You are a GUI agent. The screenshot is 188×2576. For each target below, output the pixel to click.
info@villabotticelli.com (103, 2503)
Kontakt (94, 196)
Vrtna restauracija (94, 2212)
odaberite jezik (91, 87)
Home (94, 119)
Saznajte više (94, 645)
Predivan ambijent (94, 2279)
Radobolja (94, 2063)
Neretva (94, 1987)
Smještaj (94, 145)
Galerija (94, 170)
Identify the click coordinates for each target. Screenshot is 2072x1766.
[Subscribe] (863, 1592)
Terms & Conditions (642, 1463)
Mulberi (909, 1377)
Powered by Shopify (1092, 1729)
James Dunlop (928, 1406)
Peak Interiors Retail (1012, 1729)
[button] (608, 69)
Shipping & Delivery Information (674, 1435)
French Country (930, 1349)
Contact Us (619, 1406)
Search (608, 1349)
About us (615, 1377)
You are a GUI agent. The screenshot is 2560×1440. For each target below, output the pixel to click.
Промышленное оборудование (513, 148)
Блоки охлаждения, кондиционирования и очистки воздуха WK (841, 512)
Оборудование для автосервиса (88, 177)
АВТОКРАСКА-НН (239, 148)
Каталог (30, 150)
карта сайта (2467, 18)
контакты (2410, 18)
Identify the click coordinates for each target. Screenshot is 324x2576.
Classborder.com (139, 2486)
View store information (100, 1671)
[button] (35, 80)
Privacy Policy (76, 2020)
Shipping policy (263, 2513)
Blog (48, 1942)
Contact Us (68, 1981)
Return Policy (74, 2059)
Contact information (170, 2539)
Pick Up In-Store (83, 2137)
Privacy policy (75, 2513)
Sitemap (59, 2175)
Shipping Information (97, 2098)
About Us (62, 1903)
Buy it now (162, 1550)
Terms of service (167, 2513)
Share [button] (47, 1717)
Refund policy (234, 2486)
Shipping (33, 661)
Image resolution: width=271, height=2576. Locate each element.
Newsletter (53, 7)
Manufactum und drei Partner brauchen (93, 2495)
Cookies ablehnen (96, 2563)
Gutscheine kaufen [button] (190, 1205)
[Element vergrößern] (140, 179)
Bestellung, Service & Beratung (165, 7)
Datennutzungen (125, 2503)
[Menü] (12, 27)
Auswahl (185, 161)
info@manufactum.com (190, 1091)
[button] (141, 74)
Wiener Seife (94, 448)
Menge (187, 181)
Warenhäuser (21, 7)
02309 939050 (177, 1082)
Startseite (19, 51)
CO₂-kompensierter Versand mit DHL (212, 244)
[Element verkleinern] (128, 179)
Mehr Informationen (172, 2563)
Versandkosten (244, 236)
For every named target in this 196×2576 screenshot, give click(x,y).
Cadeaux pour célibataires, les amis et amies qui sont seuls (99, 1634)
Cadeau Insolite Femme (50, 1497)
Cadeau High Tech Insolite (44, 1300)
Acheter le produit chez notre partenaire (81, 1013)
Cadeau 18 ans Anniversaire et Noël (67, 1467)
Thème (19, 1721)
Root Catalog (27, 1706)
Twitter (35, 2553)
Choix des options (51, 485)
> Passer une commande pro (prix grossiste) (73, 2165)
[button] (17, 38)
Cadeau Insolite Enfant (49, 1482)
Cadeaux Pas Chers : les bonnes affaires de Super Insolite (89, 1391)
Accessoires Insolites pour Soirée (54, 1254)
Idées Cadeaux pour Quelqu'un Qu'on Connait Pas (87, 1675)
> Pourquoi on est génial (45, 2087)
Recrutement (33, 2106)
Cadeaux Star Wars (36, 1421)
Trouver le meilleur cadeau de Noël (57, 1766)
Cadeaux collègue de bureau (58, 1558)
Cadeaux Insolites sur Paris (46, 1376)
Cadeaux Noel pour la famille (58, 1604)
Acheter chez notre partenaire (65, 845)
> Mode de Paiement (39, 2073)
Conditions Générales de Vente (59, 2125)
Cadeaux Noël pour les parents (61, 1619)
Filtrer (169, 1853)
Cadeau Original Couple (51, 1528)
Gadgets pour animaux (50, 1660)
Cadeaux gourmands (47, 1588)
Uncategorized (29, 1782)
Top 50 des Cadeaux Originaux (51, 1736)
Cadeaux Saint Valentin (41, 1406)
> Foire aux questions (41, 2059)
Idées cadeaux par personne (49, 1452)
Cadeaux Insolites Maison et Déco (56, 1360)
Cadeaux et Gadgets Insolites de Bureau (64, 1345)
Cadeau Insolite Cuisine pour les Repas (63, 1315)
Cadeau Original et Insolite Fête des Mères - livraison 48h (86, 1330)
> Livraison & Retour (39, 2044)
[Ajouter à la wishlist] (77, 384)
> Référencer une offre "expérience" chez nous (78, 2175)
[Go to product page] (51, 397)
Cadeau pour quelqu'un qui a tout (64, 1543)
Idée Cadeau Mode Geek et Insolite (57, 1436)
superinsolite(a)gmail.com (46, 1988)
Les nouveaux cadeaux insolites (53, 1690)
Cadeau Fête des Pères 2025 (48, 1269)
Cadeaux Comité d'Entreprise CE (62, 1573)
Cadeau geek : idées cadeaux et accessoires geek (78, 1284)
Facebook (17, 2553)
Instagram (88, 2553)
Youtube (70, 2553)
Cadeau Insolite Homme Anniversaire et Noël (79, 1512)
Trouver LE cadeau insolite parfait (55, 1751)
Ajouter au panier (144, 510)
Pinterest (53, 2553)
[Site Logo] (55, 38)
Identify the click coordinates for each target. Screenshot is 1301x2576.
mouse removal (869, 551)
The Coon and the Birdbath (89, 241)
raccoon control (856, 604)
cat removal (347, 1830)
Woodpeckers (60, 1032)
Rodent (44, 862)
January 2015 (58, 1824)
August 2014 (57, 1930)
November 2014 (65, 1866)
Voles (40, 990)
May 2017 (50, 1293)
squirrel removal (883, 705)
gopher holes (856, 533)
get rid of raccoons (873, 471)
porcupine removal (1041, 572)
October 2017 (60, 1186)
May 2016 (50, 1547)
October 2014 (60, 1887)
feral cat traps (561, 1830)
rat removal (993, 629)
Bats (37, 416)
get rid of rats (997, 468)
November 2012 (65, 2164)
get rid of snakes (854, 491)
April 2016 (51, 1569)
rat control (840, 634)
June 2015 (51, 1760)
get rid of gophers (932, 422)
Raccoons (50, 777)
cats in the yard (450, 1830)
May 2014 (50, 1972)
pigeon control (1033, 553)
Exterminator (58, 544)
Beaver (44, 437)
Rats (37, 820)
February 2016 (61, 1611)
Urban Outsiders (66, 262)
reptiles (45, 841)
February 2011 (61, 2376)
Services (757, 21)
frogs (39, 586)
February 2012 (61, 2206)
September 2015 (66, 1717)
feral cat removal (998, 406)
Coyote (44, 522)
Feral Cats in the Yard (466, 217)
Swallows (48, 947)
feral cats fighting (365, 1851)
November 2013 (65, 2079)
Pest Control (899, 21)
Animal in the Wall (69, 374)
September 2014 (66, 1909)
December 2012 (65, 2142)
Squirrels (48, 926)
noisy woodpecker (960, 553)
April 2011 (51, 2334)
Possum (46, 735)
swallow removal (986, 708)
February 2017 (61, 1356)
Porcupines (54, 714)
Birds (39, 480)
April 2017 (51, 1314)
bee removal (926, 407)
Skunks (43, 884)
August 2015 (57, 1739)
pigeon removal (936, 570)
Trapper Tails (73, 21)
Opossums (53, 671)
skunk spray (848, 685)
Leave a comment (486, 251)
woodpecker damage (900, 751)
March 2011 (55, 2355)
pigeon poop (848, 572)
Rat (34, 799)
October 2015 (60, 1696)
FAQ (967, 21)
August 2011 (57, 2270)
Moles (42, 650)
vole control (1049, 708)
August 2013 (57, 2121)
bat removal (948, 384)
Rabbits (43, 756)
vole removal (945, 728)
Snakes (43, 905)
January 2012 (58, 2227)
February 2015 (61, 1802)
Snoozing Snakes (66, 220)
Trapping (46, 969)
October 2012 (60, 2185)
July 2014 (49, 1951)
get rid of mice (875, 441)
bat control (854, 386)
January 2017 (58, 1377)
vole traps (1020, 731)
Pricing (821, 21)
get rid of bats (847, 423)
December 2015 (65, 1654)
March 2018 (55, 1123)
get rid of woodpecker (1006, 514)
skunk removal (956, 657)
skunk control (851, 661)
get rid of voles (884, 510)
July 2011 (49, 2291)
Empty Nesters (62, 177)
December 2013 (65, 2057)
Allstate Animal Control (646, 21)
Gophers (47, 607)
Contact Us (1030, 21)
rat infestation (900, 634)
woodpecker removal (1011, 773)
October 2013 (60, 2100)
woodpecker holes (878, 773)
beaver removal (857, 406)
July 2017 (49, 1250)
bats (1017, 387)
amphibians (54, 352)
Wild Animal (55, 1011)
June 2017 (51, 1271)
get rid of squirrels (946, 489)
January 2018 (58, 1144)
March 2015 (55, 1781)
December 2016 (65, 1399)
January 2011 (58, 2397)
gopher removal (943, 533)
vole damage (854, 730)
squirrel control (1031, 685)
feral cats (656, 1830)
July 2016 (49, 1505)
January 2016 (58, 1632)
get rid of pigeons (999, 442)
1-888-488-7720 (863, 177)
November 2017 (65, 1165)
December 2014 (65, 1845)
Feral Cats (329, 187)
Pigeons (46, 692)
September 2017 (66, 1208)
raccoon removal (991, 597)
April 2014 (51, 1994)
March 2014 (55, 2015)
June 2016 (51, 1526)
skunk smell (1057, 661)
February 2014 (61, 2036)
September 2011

*Exercise objective:*
The range runs from the line above containing "Choix des options (51, 485)" to the line containing "Idées Cadeaux pour", inclusive. Restate those lines word for word and no others.

*Problem solution:*
Choix des options (51, 485)
> Passer une commande pro (prix grossiste) (73, 2165)
[button] (17, 38)
Cadeau Insolite Enfant (49, 1482)
Cadeaux Pas Chers : les bonnes affaires de Super Insolite (89, 1391)
Accessoires Insolites pour Soirée (54, 1254)
Idées Cadeaux pour Quelqu'un Qu'on Connait Pas (87, 1675)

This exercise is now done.